Guerre des étoiles Il a cité Mussolini, tardé à dénoncer le KKK, stigmatisé musulmans et Mexicains… Il associe maintenant sa rivale et l’étoile de David!

Quelle curieuse passe d’armes! Candidate démocrate à la Maison-Blanche, Hillary Clinton vient d’accuser lundi son rival républicain Donald Trump d’avoir tweeté un message «ouvertement antisémite», alors même que le milliardaire new-yorkais affiche un soutien inconditionnel à Israël et que sa propre fille, Ivanka, s’est convertie au judaïsme en 2009 pour épouser Jared Kushner, devenu entre-temps le plus proche conseiller du tribun populiste.

Sur l’image qui fait polémique, une Hillary Clinton souriante apparaît sur fond de billets de 100 dollars, le tout frappé d’une étoile rouge à six branches portant le message suivant: «La candidate la plus corrompue de tous les temps!» Le symbole peut évidemment faire penser à l’étoile de David que devaient porter les juifs sous le nazisme.

Or, la candidate démocrate, que Donald Trump accuse d’être inféodée aux milieux financiers de New York, a elle aussi un gendre juif, Marc Mezvinsky, qui a épousé Chelsea Clinton en 2010 lors d’une cérémonie de mariage interreligieuse. Ce gestionnaire de hedge funds lança l’année suivante la firme Eaglevale Partners, avec l’appui de l’un des plus grands noms de Wall Street: Lloyd Blankfein, chef exécutif de la banque d’investissement Goldman Sachs.

Dans un communiqué outré, Donald Trump a jugé «ridicules» les accusations d’antisémitisme et dénoncé les «attaques fallacieuses de Hillary Clinton essayant de lier l’étoile de David avec une étoile ordinaire, souvent utilisée par les shérifs qui luttent contre les criminels». Ce qui est exact, si ce n’est que sur l’étoile de shérif, les pointes sont généralement coiffées d’une petite boule. Pour ne pas heurter les sensibilités, le tweet a rapidement été remplacé, samedi déjà, par une image où l’étoile a fait place à un rond rouge.

Néonazis et suprématistes

Cela dit, le site d’information Mic.com a découvert que l’image controversée circulait déjà le 22 juin sur un réseau fréquenté par les néonazis, les antisémites et les suprématistes blancs. D’ailleurs, on voit peut lire en filigrane dans un coin de l’image l’adresse d’un compte Twitter où des messages violents et racistes ont longtemps été publiés… avant sa soudaine disparition.

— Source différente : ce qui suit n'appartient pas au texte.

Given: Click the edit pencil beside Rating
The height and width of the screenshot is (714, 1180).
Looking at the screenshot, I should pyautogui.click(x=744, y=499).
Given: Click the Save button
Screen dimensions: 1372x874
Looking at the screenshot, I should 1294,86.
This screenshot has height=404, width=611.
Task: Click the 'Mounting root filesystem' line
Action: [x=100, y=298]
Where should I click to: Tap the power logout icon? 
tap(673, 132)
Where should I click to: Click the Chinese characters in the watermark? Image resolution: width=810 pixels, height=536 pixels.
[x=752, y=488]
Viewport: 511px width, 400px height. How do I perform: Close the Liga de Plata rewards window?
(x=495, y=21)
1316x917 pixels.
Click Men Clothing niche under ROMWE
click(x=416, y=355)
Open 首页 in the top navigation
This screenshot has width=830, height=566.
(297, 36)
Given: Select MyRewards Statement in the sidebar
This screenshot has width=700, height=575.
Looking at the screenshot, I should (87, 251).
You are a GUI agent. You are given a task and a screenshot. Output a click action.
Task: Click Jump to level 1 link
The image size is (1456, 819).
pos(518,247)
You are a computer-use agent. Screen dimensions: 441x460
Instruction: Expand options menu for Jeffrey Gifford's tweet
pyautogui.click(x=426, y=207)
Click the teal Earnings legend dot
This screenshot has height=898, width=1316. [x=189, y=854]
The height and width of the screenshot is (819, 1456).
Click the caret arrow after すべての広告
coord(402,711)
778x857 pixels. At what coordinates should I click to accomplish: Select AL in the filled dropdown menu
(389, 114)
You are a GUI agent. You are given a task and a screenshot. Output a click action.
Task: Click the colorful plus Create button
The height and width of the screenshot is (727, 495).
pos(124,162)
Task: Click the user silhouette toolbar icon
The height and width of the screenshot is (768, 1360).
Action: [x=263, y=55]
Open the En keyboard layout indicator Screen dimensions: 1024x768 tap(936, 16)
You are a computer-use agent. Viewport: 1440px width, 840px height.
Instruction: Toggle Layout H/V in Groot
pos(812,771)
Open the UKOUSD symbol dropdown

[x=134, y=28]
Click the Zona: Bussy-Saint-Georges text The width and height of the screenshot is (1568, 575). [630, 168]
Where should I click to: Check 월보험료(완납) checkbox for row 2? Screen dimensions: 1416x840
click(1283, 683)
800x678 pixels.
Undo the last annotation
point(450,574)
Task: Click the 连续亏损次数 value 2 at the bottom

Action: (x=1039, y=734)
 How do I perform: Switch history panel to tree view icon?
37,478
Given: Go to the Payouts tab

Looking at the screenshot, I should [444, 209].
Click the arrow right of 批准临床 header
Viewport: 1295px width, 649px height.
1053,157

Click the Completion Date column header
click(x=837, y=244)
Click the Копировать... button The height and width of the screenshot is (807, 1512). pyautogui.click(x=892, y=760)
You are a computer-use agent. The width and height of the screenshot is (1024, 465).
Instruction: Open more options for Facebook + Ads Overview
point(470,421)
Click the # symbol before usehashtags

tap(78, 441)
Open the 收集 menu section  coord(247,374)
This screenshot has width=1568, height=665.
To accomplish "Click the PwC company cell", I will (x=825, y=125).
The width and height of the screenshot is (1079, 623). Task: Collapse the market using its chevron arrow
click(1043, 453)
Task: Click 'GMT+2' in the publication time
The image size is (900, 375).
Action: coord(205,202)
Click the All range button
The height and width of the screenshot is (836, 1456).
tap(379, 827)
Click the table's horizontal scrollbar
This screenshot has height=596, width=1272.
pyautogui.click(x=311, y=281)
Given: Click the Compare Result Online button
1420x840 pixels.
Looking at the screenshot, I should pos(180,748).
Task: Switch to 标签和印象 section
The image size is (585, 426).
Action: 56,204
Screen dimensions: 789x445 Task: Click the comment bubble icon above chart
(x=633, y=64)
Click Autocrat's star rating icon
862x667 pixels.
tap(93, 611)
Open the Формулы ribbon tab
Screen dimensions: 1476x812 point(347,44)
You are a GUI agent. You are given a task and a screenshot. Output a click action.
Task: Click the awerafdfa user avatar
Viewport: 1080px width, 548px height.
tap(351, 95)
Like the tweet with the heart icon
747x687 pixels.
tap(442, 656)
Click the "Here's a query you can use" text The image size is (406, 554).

Pour Jonathan Greenblatt, directeur de la Ligue contre la diffamation (ADL), la campagne de Donald Trump n’hésite pas à laisser circuler des messages subliminaux destinés à l’électorat d’extrême droite. Et ce n’est pas la première fois. En février, il a beaucoup tardé à se dissocier du soutien offert par le politicien raciste David Duke, qui fut un célèbre «grand sorcier» du Ku Klux Klan. Le milliardaire prétendait ne pas le connaître. Par ailleurs, il a refusé de condamner les menaces de mort antisémites lancées contre une journaliste juive qui avait publié un portrait de sa femme, l’ancienne top-modèle slovène Melania Trump.

Les blancs apeurés

A cela s’ajoute l’appel lancé par le trublion républicain à suspendre l’entrée sur le territoire des Etats-Unis des étrangers musulmans (pour cause de terrorisme) et ses diatribes contre les immigrés mexicains (qu’il dit criminels et violeurs). C’est «déconcertant, inquiétant et mal», s’alarme Jonathan Greenblatt. Donald Trump divise l’Amérique, dénonce le camp Clinton. Mais il parle à ceux, parmi les blancs évangéliques, qui se sentent menacés.